Na naszą skrzynkę kontaktową dostaliśmy poniższy list, który za zgodą Autorki publikujemy.
Urodziłam się, wychowałam i mieszkam w Warszawie. Moja rodzina była niewierząca. Urodziłam się w 1969 roku, w wieku 18 lat zaszłam w ciążę, byłam wtedy w III klasie liceum. To był rok 1988, ówczesne prawodawstwo dopuszczało aborcję na życzenie. Przede mną, uczennicą, młodą dziewczyną, stanęło pytanie: co robić? Z ojcem dziecka nie byłam związana ślubem, taki „związek partnerski”. O ciąży dowiedziałam się w trzecim tygodniu, byłam bardzo szczupła i ta „fasolka” dała się wyczuć od razu w badaniu ginekologicznym. Lekarz badając mnie „pokazał”: to jest twoje dziecko.
Co robić, jak żyć, jaką decyzję podjąć? I ja, mając 18 lat, zdecydowałam: urodzę, to jest moje dziecko. Uczyłam się, nie miałam pracy, miałam wspierającą rodzinę. Zdecydowałam na tak.

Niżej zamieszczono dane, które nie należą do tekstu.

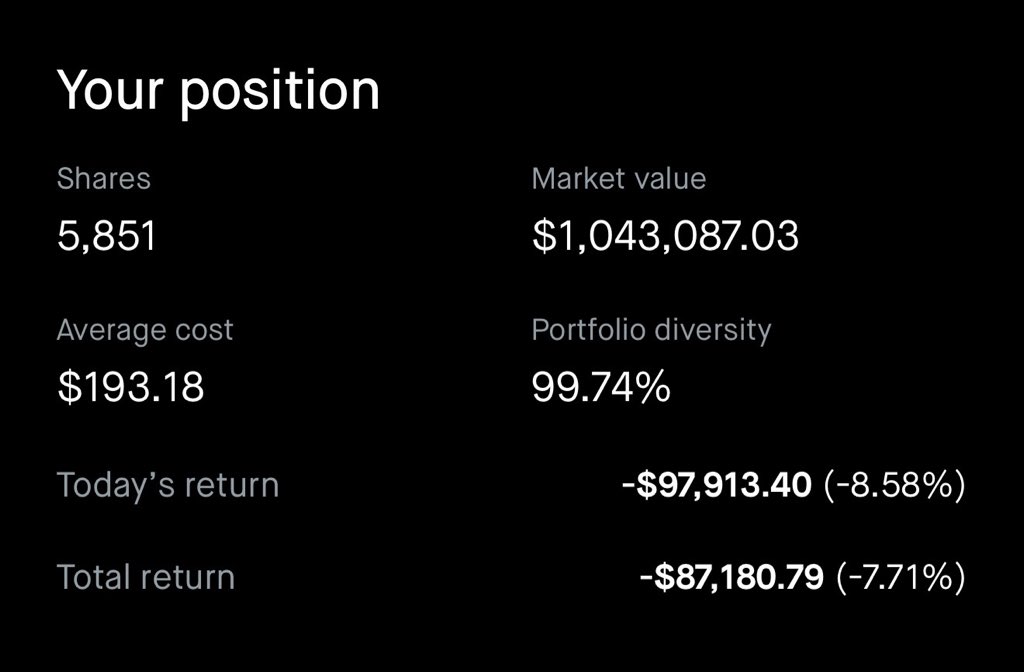Click the $193.18 average cost value
The image size is (1024, 672).
[131, 387]
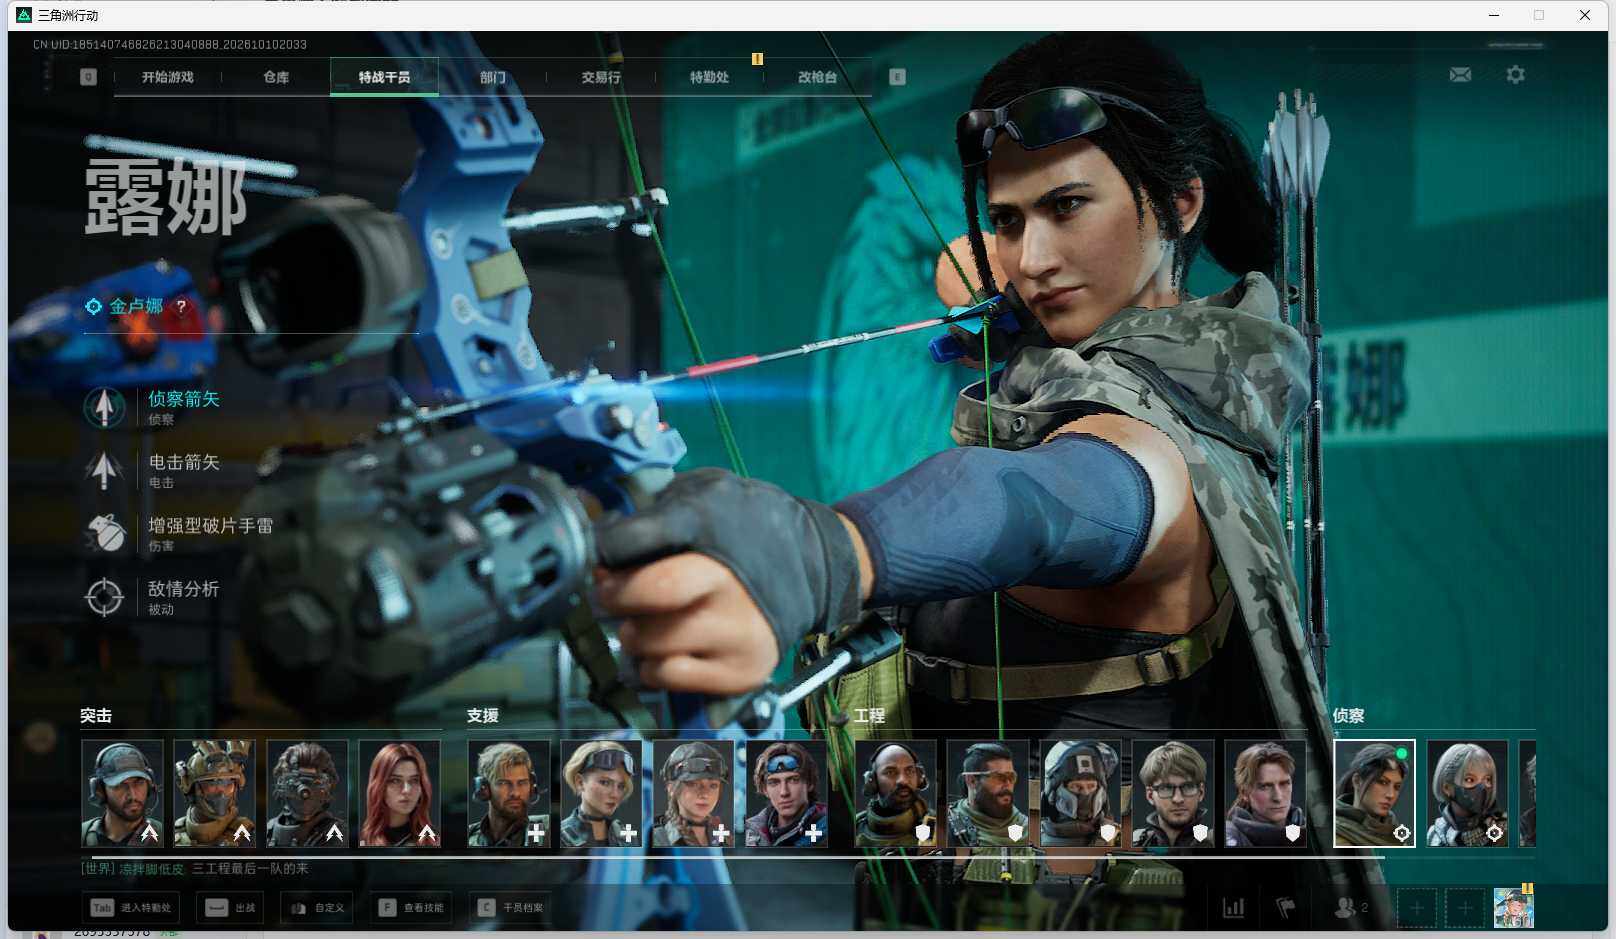Switch to the 交易行 tab

[x=601, y=77]

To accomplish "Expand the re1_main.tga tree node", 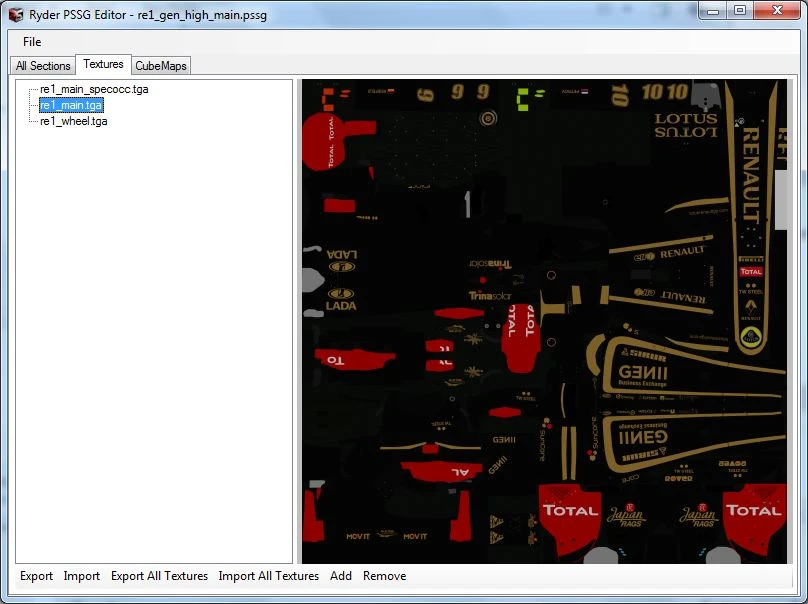I will tap(32, 105).

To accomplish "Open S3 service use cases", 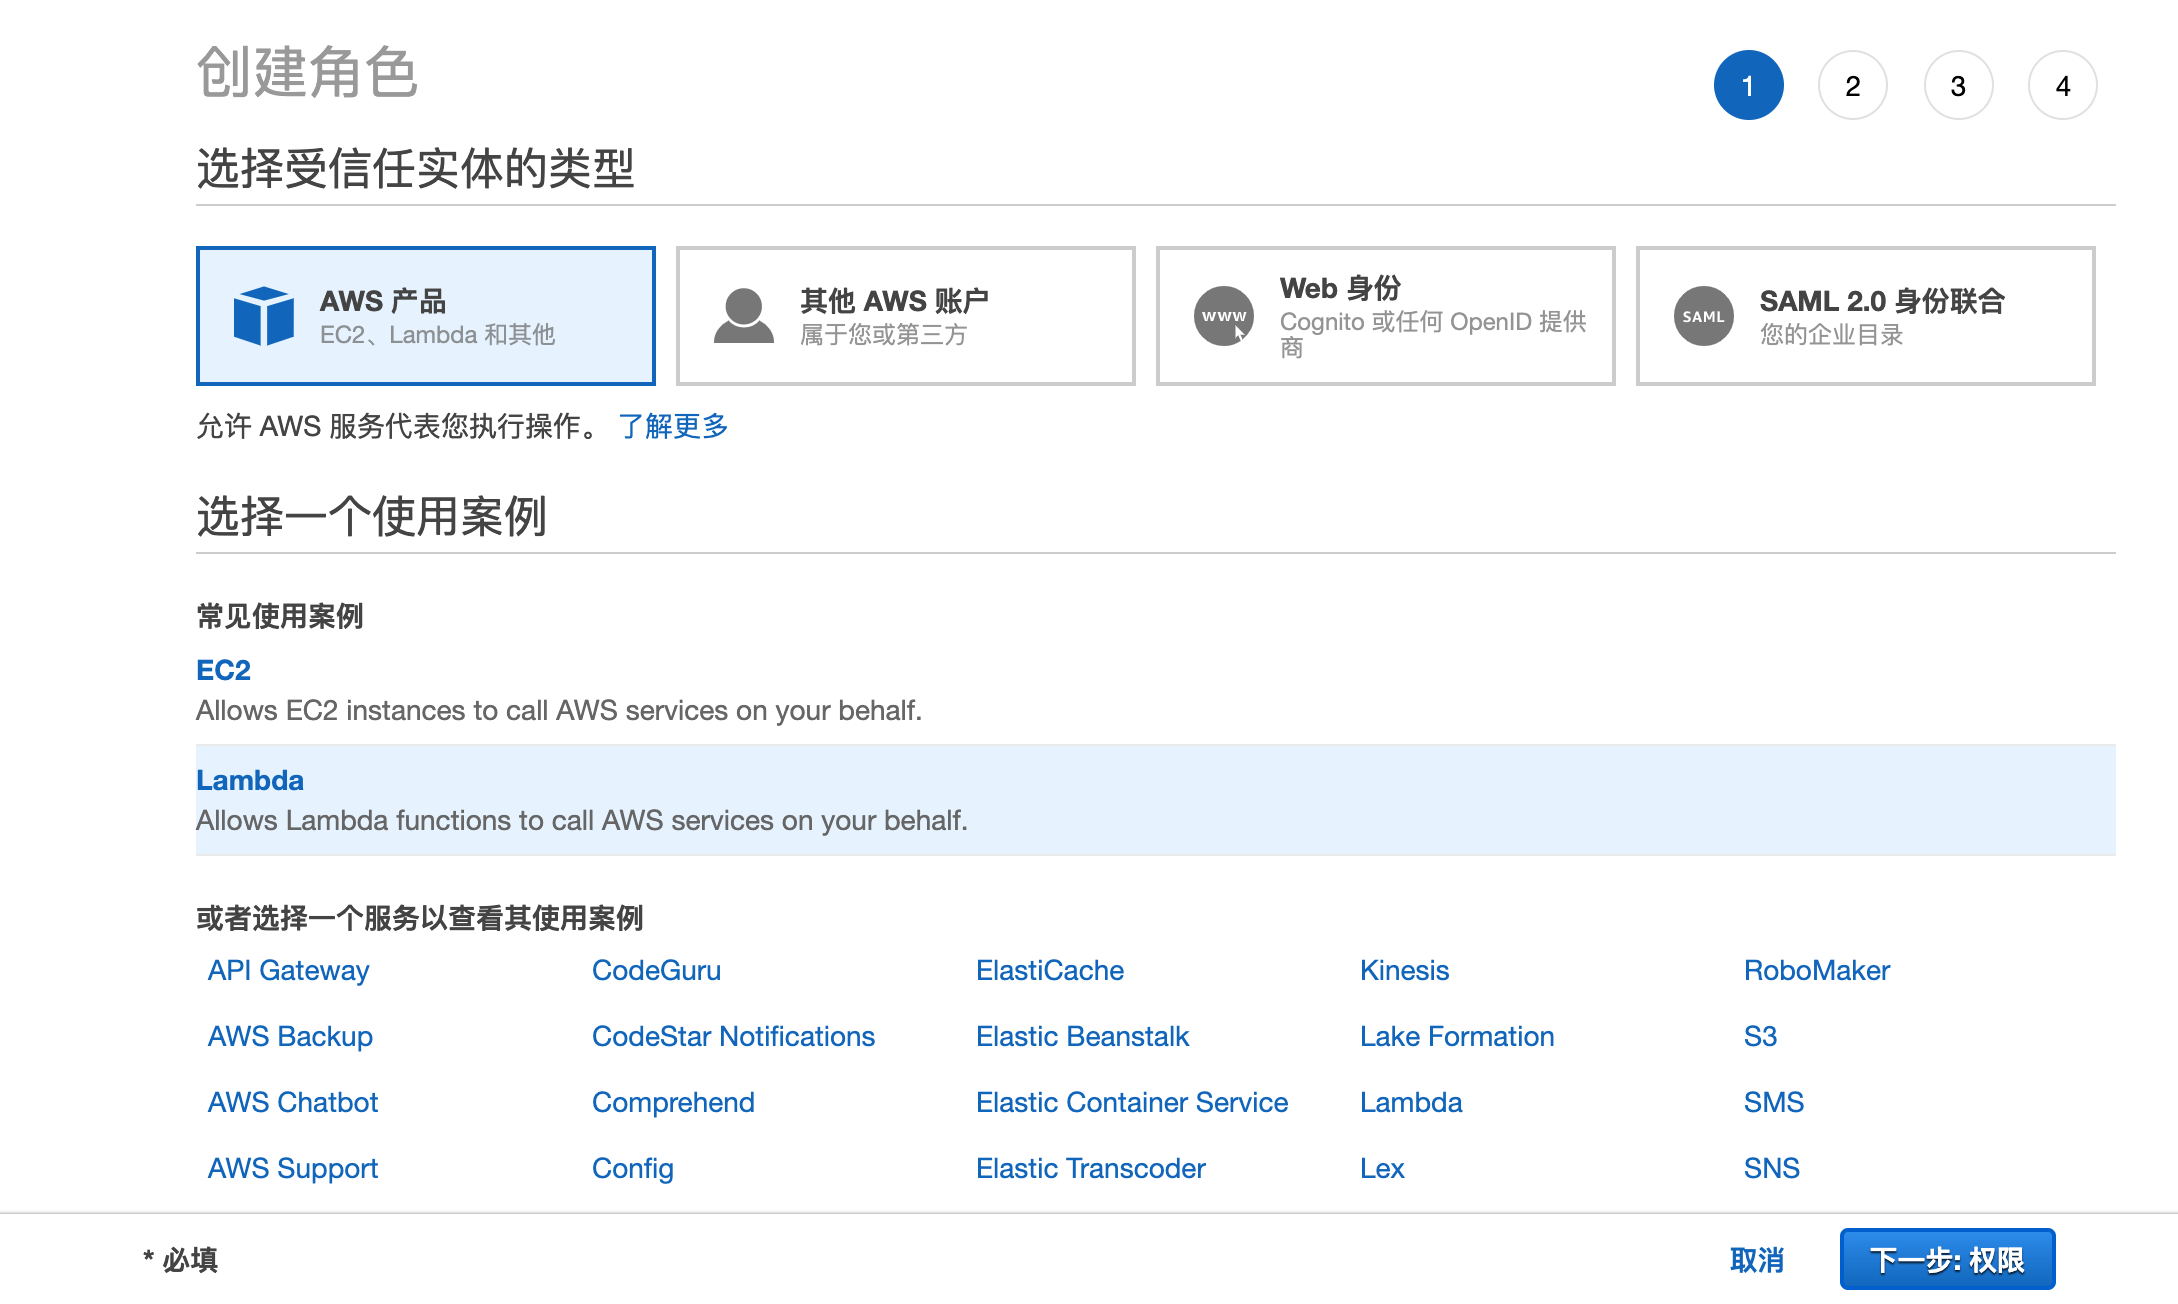I will click(x=1760, y=1036).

W końcu trzeciego miesiąca ciąży ciężko zachorowałam na ospę. Wizyta u ginekologa i dwa skierowania: na oddział zakaźny do szpitala i na wywołanie poronienia, bo na chirurgiczną aborcję już za późno. Do szpitala zakaźnego nie poszłam, a skierowanie na ginekologię podarłam. Skoro zdecydowałam się na urodzenie dziecka, to znaczy , że na każde dziecko się zdecydowałam. Miałam 18 lat, byłam w ciąży, nie miałam męża, chodziłam do liceum, miałam matkę i rodzinę, i wizję urodzenia dziecka głęboko niesprawnego, bo ospa powoduje zmiany neurologiczne u płodu. To nie były czasy badań usg. Cały czas ciąży przygotowywałam się na przyjęcie tego dziecka, sprawnego? niesprawnego? zdrowego? uszkodzonego?
Poród w Szpitalu na Wołoskiej, rygory ówczesne, rok 1988. Dziecko zdrowe!
Samotnie wychowałam córkę, o czasie zdałam maturę (z dobrymi wynikami), zdałam na studia na Uniwersytecie Warszawskim i skończyłam je w terminie.
Nigdy nie wyszłam za mąż, nie byłam nigdy więcej w ciąży.
Mam 26-letnią córkę – Olgę i jestem babcią dwóch wspaniałych wnuków: Piotrka (4 lata) i Staśka (1 rok). Moja córka skończyła dobre elitarne liceum, ale nie wybrała drogi naukowej czy artystycznej. Ma męża, pobrali się w 2010 roku, ochrzcili obu chłopców, w zeszłym roku wzięli ślub kościelny. Teraz cieszą się mogąc przyjąć Komunię Świętą.
Napisałam do Państwa, bo byłam ogromnie wzburzona wydarzeniami w Sejmie we wrześniu ubiegłego roku i postawą niektórych posłów w sprawie aborcji niepełnosprawnych dzieci. Ja decyzje w swoim życiu podejmowałam jako osoba niewierząca. Nawrócenie przyszło dużo później i w zupełnie innych okolicznościach. Ale dzięki temu nawróceniu i głębokiej wierze, teraz wiem, że to Duch Święty działał w sposób dla mnie nieodkryty. Ja o swoim życiu decydowałam myśląc w ten sposób: skoro jestem w ciąży to „muszę” urodzić, to jest jedyna droga, bo nie wolno zabijać innego człowieka (tak myślałam jako osoba niewierząca). Kiedy wydano wyrok na moja córkę, to pomyślałam, że ja powiedziałam temu życiu: TAK. Bez względu na okoliczności. I ja się tego trzymam.
Mój przykład pokazuje, że nie każda osoba niewierząca jest zwolennikiem aborcji. Oczywiście wiara i ufność w Panu Bogu bardzo pomaga, ale choć trudniej jest tym niewierzącym obronić swoje zdanie i postawę, wielu z nich nie akceptuje zabijania innych ludzi.